Upon reflection, I once realized that this incongruity is actually coupled with another, deeper one. In the Civ games, all elements of your civilization represented in the game are under your direct control. You do not, actually, play Gandhi, but rather you embody the entire Indian civilization, deciding exactly what structures Indian cities will build, where Indian military units will go, and what form of government will organize Indian society.

More recently, I’ve often noticed that while this is obviously very far from how the world works, a lot of people seem to think about politics as if they actually do work this way, or something quite like it. “If you want to do away with the current system,” they ask, “what will come in its place?” — as though it’s as easy as opening the government screen, switching government type, and then watching your decision unfold. Or “well if you’re so critical of this government, what would you do in its place” as though it’s purely a question of what our great leaders will to be, not a process of negotiating multiple conflicting political interests.

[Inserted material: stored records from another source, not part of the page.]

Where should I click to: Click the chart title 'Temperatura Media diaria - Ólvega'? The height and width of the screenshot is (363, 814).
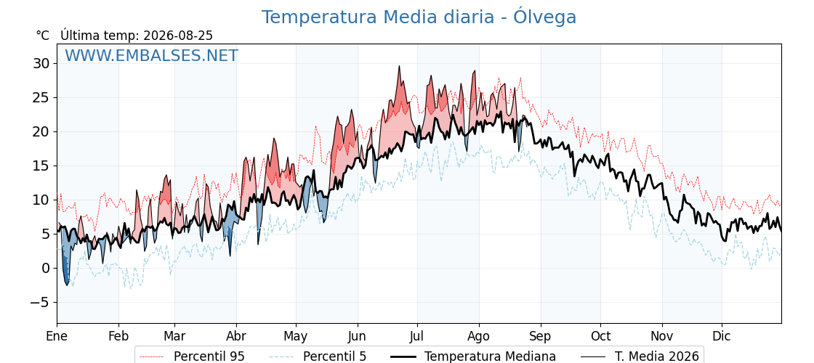[419, 17]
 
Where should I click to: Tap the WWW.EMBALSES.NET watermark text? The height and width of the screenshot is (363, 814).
[152, 55]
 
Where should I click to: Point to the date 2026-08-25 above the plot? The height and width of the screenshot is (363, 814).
[178, 36]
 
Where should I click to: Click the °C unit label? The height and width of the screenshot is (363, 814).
[43, 36]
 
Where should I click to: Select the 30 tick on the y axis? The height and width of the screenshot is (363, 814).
[41, 64]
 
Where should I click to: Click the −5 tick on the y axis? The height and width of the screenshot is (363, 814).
[38, 302]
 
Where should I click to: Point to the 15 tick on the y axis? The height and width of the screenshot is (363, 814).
[41, 166]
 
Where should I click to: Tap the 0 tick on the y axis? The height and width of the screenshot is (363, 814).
[45, 268]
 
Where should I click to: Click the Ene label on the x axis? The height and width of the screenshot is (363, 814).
[57, 336]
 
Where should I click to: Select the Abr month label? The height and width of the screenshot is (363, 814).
[236, 336]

In real life, one “plays” as a faction among many rivaling factions within a system of government, at best. More often one is merely an individual in a faction which itself is part of a broader faction (like a party or movement) vying for influence within a much larger political system. One’s decisions are never carried out automatically, even if one actually happens to be a popular head of state at the peak of their power with an obedient and well-functioning political party behind them. (This is even the case in the most absolute of single-party dictatorships.)

A realistic understanding of politics requires understanding that long before one’s vision can even begin to be implemented, presenting or representing this vision is itself a move on the political playing field. Each such move is met with reactions from other political players, potentially affecting their own program — a change which then can cause one to alter one’s own again, and so forth.

In other words, politics is a dialectical process. And dialectical processes are notoriously hard to wrap one’s head around.

However, it simply makes little sense to discuss real-world politics as though they were a video game where one can simply decide how things will be. Thinking seriously about politics — seriously enough to actually do something about it — means placing one’s positions, one’s condemnations, and one’s vision within an understanding of the political game.

A sweeping vision for society is a useful thing to have, but not because we will ever be able to hit that “change government” button and implement this vision. It is useful because it gives us an anchor in navigating political struggle towards some better situation. It is useful for garnering support and fostering a unity of purpose within our movement. It is useful because it gives us a context in which to answer more concrete policy questions. But it is absolutely horrific if we intend to implement it by the letter, which would necessarily require a violent dictatorship one way or another — turning it into everything we oppose.

The ultimate outcome of emancipatory political struggle has to be decided by the masses involved in emancipating themselves. This is true in a local context like the decolonization of Palestine (one state? two states? three states? no state? the people living there have to decide) as well as a global context (what comes after capitalism? the people’s will, that’s what.) Any overarching vision has to be understood as a proposal for the consideration of the people, no more and no less.